Find the line containing "Where should I click to: Click the Organisation" in the entries below. Restate it and each line after it, word for word, up to and including the line containing "Share the article on X".

#### [DATA FOR PROCESSING]

=-=-=

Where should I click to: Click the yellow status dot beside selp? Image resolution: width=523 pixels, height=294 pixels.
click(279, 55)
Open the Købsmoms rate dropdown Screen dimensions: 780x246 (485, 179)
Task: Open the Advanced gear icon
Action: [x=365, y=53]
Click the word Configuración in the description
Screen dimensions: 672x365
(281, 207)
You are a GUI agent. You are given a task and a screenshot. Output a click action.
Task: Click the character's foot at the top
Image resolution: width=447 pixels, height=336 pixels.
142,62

=-=-=

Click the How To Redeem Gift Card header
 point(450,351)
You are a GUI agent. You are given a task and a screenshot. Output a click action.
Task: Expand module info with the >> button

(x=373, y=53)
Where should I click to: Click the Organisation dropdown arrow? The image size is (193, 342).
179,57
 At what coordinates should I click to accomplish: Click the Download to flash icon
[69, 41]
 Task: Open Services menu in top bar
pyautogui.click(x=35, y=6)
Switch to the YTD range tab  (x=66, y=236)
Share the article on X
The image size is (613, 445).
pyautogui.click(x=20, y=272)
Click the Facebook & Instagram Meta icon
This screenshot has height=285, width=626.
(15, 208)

=-=-=

#### [SOLUTION FOR THIS TASK]
Where should I click to: Click the Organisation dropdown arrow? The image size is (193, 342).
179,57
 At what coordinates should I click to accomplish: Click the Download to flash icon
[69, 41]
 Task: Open Services menu in top bar
pyautogui.click(x=35, y=6)
Switch to the YTD range tab  (x=66, y=236)
Share the article on X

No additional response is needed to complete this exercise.